#### [What is being asked]
Repeat, word for word, everything from "Based on this" down to "be Chol HaMoed!" in the passage on Shiva Asar B’Tammuz below.

Shiva Asar B’Tammuz (which we observe on Thursday) is one of four fast days that mark severe calamities that befell our people – culminating in the destruction of both the first and second batei mikdash. In his great Mishneh Torah, the Rambam concludes Hilchos Taaniyos thus:
“All these fasts will in future be abolished in the days of the Moshiach, and not only that, but they will in future become yamim tovim and days of gladness and rejoicing, as stated [Zechariah 8:19], ‘So says G-d, the fast of the fourth month [Shiva Asar B’Tammuz], the fast of the fifth month [Tisha B’Av], the fast of the seventh month [Tzom Gedaliah], and the fast of the tenth month [Asarah B’Teves] will become for the House of Yehuda [the Jewish people] gladness and rejoicing.’”
Based on this passage, it was once suggested to the renowned Rabbi Hillel of Paritch (c. 1795-1863) – one of the most revered Lubavitcher chassidim to have ever lived – that, when Moshiach comes, Shiva Asar B’Tammuz will be the first day of yom tov, Tisha B’Av the last day, and the intervening Three Weeks Chol HaMoed. Reb Hillel disagreed, maintaining that Tisha B’Av will be the first day of yom tov, Shiva Asar B’Tammuz the last day, and the whole year in between will be Chol HaMoed!

#### [Extracted entries]

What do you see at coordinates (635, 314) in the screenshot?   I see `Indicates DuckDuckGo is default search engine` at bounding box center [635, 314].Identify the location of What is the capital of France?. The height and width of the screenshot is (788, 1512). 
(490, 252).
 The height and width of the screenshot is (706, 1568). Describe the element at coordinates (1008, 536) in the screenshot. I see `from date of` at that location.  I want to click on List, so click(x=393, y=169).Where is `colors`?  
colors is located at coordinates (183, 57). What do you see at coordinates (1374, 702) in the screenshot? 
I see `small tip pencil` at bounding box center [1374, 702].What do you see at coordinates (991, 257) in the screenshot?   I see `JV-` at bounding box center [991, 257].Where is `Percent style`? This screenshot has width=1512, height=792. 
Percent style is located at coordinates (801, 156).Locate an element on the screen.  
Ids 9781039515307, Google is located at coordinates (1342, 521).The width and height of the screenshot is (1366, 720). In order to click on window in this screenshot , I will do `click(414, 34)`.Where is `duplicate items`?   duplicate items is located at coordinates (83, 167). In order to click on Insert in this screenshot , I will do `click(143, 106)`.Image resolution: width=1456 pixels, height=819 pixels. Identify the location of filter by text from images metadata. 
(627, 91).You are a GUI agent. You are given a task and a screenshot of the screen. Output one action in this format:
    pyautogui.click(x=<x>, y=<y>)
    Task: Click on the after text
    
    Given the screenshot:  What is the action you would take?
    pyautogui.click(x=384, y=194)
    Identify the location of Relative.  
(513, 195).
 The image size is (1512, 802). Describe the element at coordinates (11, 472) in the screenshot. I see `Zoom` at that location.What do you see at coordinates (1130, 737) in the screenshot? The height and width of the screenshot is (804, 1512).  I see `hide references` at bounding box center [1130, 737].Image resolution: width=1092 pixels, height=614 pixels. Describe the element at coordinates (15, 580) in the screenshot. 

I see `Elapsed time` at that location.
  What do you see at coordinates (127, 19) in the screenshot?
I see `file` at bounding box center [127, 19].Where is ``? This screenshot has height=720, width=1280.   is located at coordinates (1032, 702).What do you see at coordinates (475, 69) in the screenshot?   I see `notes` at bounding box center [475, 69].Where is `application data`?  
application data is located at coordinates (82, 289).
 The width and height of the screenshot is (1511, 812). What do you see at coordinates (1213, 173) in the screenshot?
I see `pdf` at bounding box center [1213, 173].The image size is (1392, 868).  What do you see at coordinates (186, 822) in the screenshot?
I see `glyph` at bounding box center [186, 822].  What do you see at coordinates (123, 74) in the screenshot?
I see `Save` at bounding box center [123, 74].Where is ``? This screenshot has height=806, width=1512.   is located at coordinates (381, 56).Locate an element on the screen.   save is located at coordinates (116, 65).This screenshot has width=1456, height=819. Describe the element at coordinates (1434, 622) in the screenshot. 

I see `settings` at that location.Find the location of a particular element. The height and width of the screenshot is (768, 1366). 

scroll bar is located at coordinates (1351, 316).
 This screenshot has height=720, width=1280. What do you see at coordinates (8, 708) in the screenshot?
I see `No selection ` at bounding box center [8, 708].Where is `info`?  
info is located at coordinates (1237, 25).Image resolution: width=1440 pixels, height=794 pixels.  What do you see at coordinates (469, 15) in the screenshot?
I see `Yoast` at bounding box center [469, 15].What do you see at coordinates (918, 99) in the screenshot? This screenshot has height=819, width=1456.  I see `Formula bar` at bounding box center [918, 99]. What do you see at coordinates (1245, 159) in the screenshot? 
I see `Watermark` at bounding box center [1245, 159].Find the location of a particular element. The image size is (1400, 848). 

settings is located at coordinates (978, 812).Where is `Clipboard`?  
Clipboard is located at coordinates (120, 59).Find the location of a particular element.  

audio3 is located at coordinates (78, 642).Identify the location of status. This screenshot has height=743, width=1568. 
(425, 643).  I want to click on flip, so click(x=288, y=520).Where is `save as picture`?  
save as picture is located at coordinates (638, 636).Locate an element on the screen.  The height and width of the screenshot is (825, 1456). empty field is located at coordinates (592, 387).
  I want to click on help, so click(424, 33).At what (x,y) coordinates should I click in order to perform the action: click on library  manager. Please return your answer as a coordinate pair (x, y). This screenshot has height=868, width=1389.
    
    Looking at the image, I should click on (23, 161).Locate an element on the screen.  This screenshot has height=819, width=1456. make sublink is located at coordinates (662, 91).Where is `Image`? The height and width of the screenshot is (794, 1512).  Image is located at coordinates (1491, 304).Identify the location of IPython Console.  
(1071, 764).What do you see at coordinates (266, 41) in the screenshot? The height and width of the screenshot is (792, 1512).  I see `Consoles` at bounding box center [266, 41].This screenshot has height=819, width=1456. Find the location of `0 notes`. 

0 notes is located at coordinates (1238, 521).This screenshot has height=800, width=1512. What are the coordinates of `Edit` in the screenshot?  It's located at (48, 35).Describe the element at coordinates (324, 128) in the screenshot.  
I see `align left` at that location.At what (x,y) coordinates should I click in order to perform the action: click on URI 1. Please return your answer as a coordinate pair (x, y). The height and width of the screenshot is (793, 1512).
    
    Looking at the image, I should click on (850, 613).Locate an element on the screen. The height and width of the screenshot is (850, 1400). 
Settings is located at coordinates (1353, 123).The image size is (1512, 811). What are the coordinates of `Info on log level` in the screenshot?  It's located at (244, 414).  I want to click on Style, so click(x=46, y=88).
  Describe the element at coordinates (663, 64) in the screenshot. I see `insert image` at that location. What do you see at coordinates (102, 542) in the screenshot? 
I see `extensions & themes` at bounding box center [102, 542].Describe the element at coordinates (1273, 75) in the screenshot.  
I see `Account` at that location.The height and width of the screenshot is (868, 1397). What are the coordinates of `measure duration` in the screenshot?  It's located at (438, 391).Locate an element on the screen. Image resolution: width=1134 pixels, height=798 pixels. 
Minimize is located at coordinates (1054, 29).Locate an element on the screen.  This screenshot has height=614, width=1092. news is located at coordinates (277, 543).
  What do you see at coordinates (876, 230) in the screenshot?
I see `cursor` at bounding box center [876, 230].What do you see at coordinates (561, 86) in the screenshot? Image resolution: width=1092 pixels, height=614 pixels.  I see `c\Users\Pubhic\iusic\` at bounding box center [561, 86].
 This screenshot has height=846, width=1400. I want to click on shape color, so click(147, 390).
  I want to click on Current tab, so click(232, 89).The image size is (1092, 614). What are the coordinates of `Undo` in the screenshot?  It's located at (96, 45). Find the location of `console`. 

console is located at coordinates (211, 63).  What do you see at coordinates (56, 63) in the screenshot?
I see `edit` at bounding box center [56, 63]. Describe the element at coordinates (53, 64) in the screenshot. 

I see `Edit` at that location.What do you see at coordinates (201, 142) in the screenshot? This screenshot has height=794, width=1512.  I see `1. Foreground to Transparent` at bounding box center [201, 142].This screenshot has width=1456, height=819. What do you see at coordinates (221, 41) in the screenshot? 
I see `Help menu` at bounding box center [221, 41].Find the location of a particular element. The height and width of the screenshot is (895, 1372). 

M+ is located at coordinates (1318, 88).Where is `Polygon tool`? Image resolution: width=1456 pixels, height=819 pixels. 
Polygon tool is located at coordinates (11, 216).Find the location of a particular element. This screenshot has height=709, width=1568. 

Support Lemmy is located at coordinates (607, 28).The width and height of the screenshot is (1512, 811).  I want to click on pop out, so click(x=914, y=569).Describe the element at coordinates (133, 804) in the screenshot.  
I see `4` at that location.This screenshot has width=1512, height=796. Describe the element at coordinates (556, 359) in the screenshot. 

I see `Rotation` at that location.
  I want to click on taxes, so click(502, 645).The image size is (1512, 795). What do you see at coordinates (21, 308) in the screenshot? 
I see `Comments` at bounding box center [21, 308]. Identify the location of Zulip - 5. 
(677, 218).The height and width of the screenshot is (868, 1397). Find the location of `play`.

#### [Solution to this exercise]
Based on this passage, it was once suggested to the renowned Rabbi Hillel of Paritch (c. 1795-1863) – one of the most revered Lubavitcher chassidim to have ever lived – that, when Moshiach comes, Shiva Asar B’Tammuz will be the first day of yom tov, Tisha B’Av the last day, and the intervening Three Weeks Chol HaMoed. Reb Hillel disagreed, maintaining that Tisha B’Av will be the first day of yom tov, Shiva Asar B’Tammuz the last day, and the whole year in between will be Chol HaMoed!